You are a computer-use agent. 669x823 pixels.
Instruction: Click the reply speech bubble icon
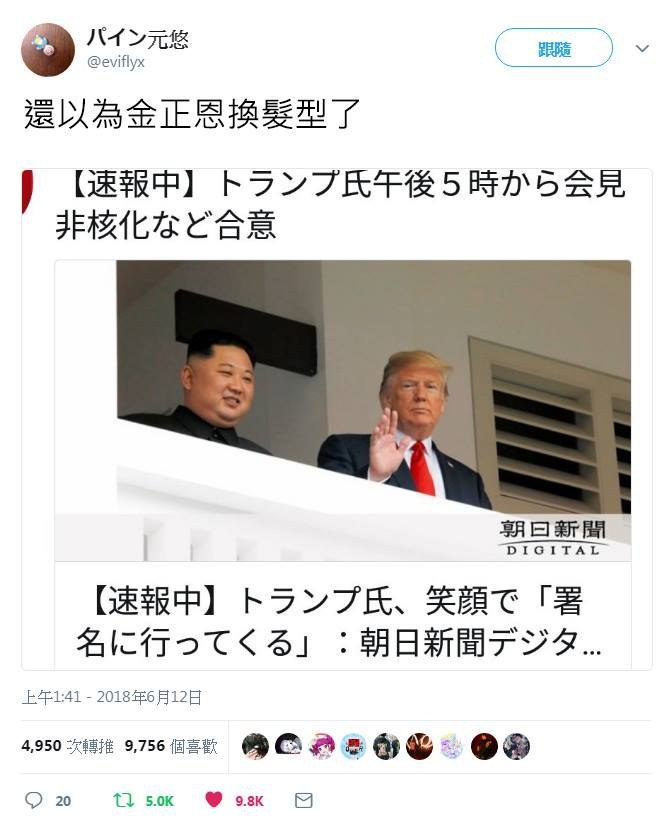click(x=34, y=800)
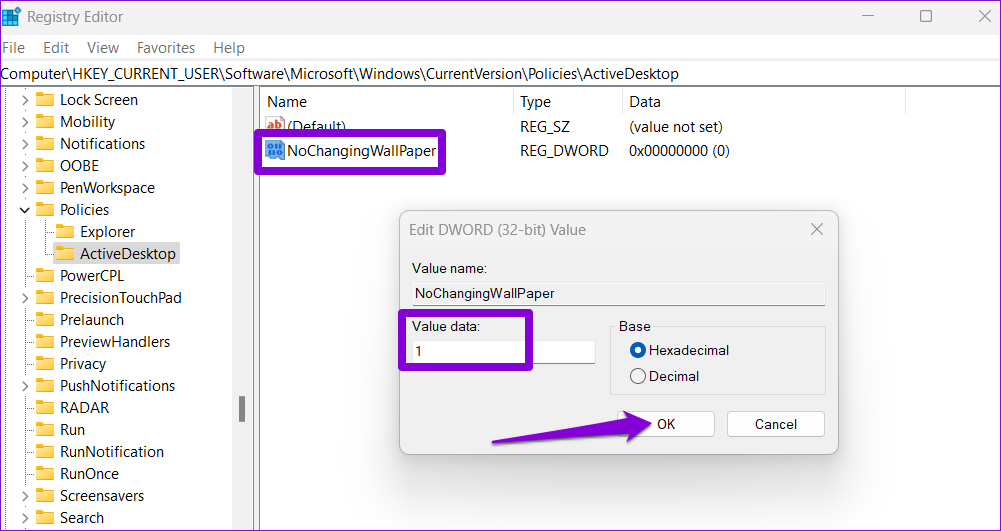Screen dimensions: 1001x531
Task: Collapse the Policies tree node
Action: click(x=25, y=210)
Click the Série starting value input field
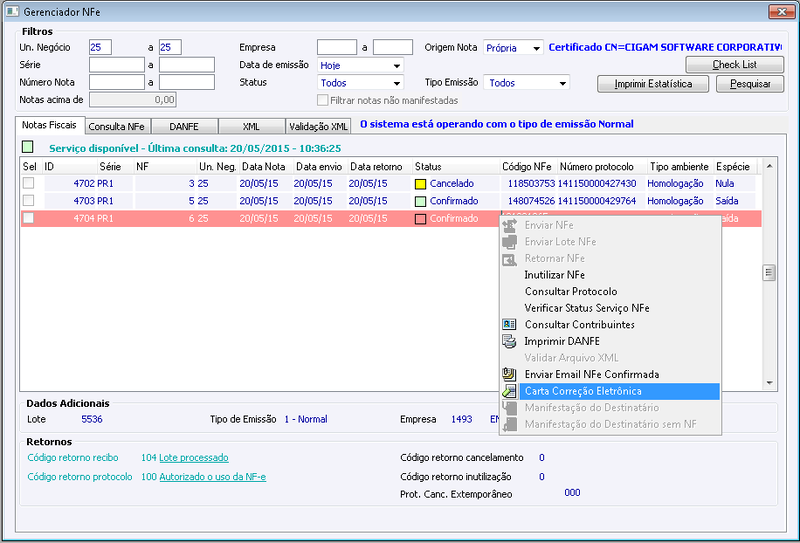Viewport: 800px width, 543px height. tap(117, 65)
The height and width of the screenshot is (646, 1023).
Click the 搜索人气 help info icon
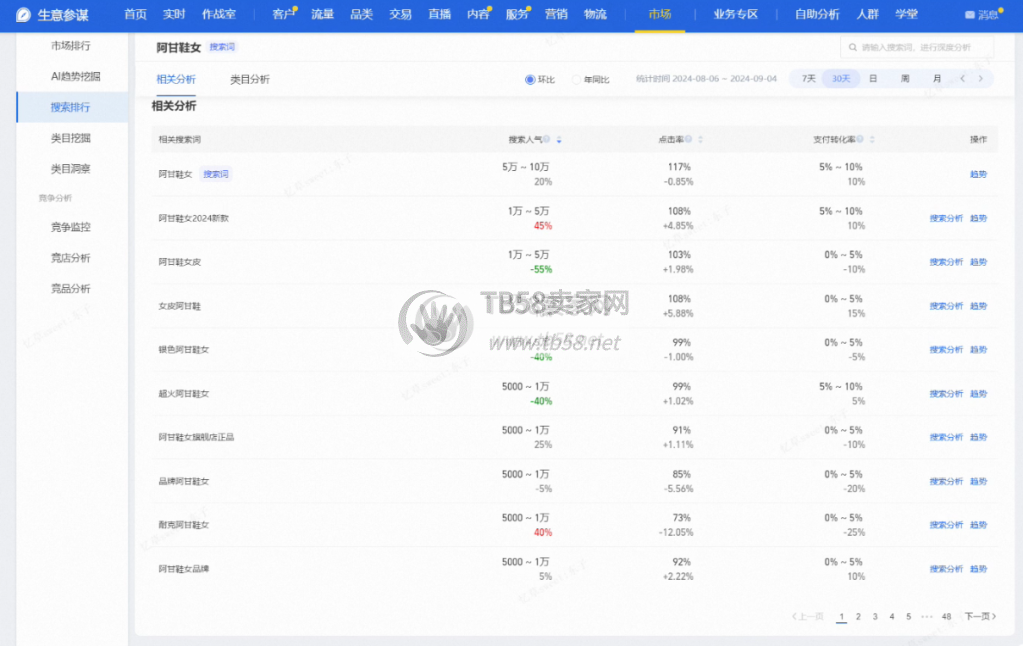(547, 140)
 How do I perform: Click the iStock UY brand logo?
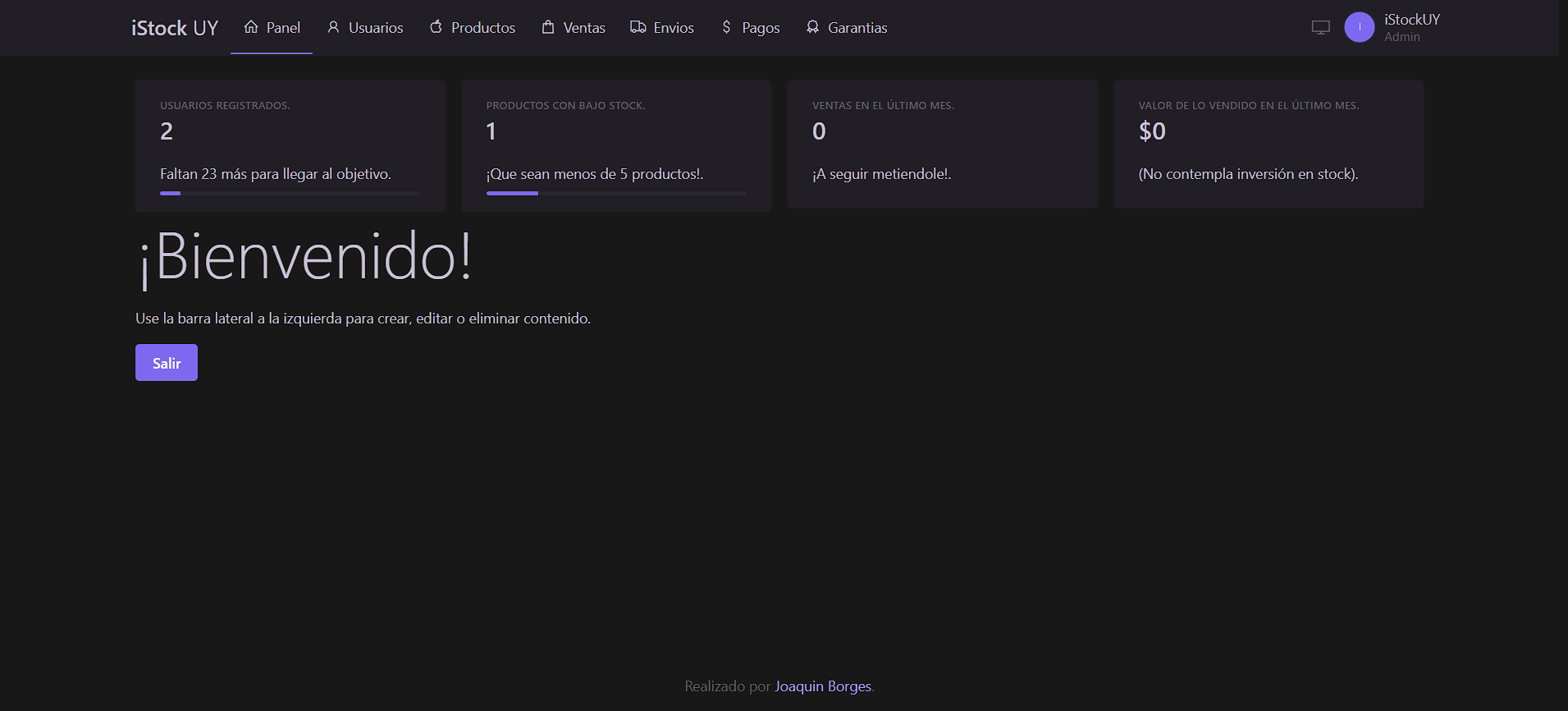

> **DIRECTIONS**
Print every entry exactly as written, without the pictures.

> **WRITTEN RESPONSE**
You are a computer-use agent. 669x823 pixels.
Instruction: Click the reply speech bubble icon
click(x=34, y=800)
Screen dimensions: 1001x531
Task: Collapse the Policies tree node
Action: click(x=25, y=210)
Click the Série starting value input field
Viewport: 800px width, 543px height. tap(117, 65)
The height and width of the screenshot is (646, 1023).
Click the 搜索人气 help info icon
(547, 140)
 How do I perform: Click the iStock UY brand logo?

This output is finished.